I have a large number of variables (columns), but each has missing values for some of the observations (rows). How can I get a set (or all sets) of columns so that each row has at least one non-NA value?
Example:
> df <- data.frame(a=c(1,NA,NA,1,NA), b=c(NA,1,NA,1,NA), c=c(1,NA,NA,NA,1), d=c(1,1,1,1,NA))
> df
a b c d
1 1 NA 1 1
2 NA 1 NA 1
3 NA NA NA 1
4 1 1 NA 1
5 NA NA 1 NA
Here I would like to obtain columns c
and d
, as these combined result in at least one non-NA observation for each row.
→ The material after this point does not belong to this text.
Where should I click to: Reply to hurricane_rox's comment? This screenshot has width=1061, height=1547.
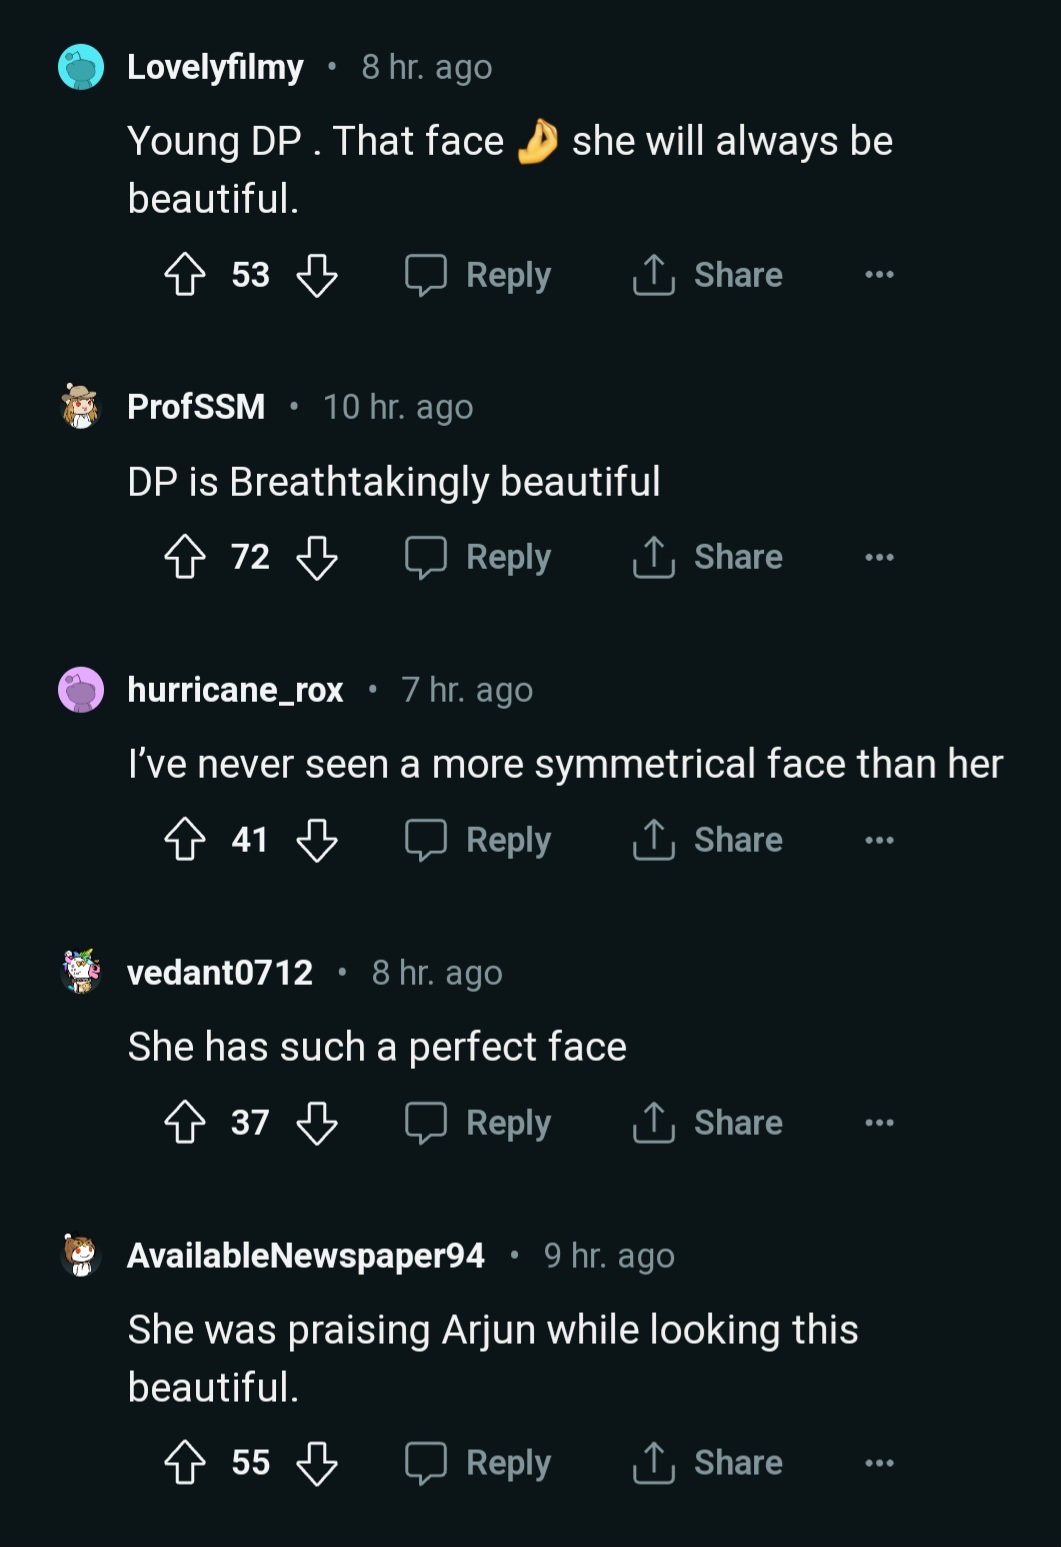point(478,840)
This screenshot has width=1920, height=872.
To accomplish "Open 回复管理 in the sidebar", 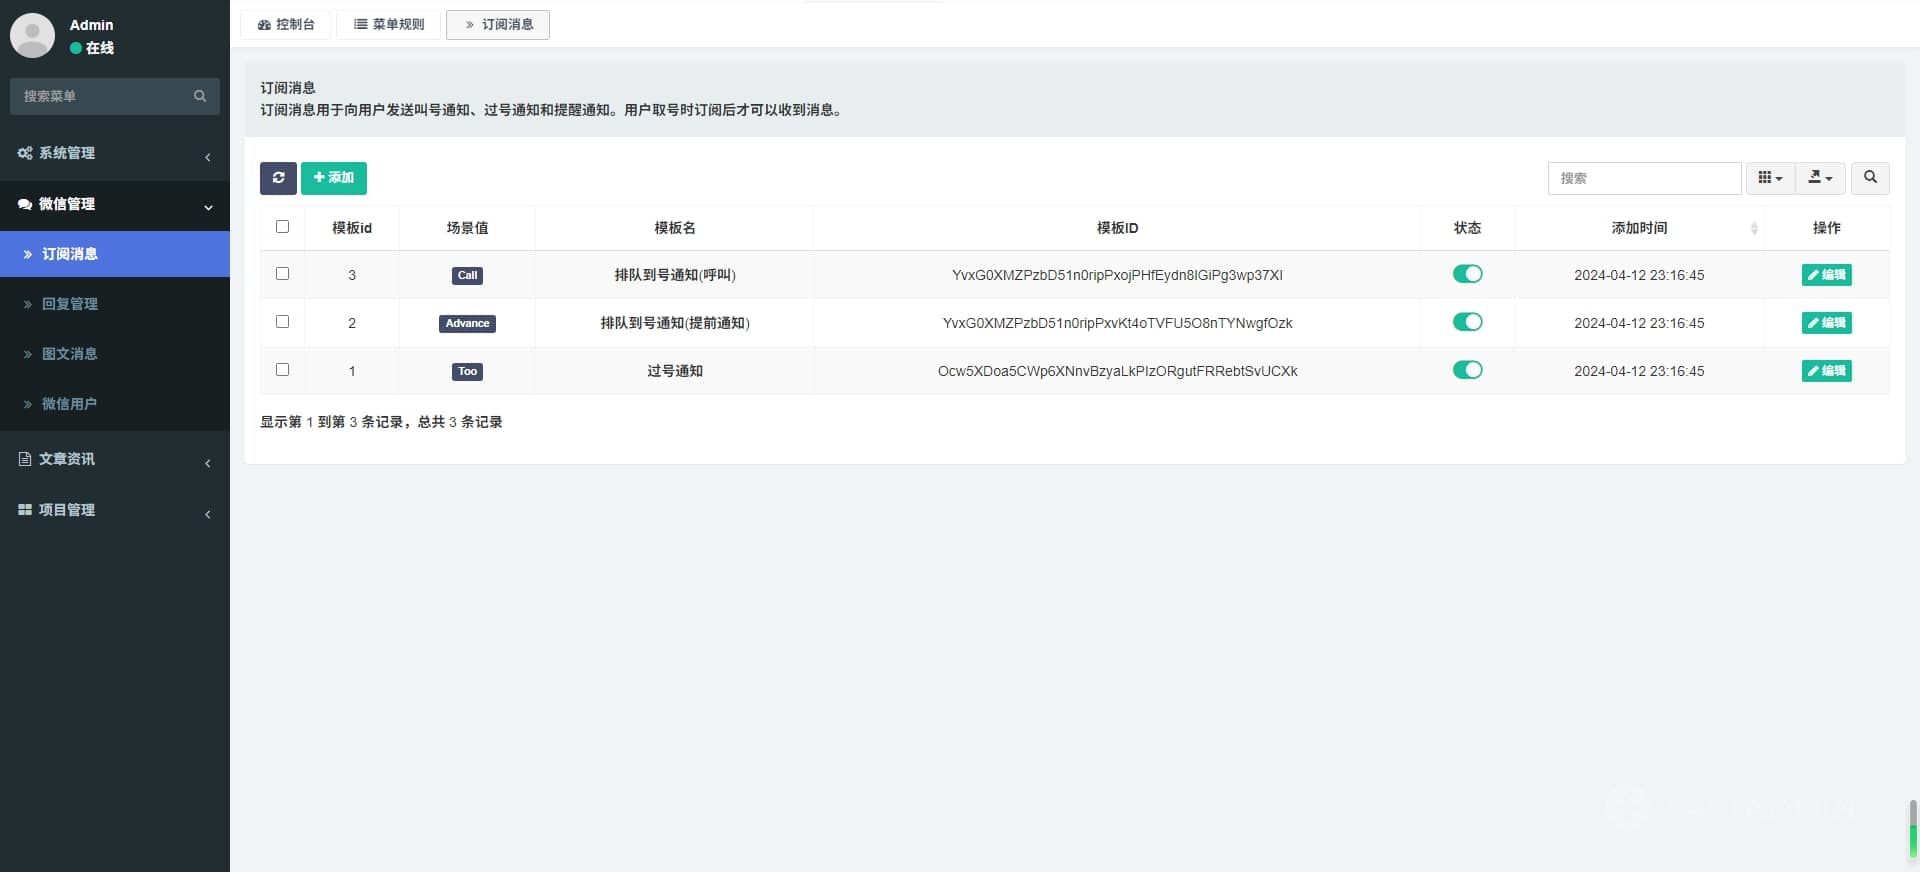I will pos(70,304).
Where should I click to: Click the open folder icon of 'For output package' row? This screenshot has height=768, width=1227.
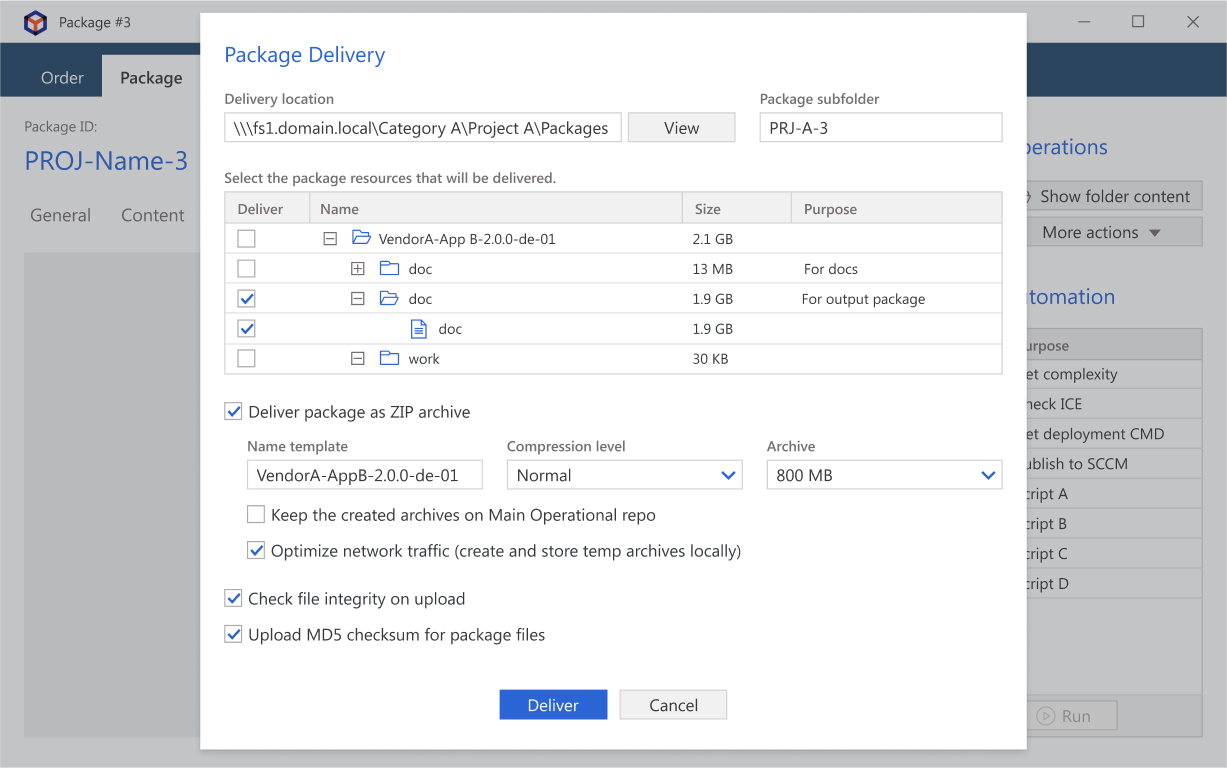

I thought of brute-forcing all possible variable combinations, but it is not feasible in my case given a large number of variables. Is there a more efficient solution?
CodePudding user response:
Using a while
loop, this should work to get the minimum set of variables with at least one non-NA per row.
best <- function(df){
best <- which.max(colSums(sapply(df, complete.cases)))
while(any(rowSums(sapply(df[best], complete.cases)) == 0)){
best <- c(best, which.max(sapply(df[is.na(df[best]), ], \(x) sum(complete.cases(x)))))
}
best
}
testing
best(df)
#d c
#4 3
df[best(df)]
# d c
#1 1 1
#2 1 NA
#3 1 NA
#4 1 NA
#5 NA 1
First, select the column with the least NAs (stored in best
). Then, update the vector with the column that has the highest number of non-NA rows on the remaining rows (where best has still NAs), until you get every rows with a complete case.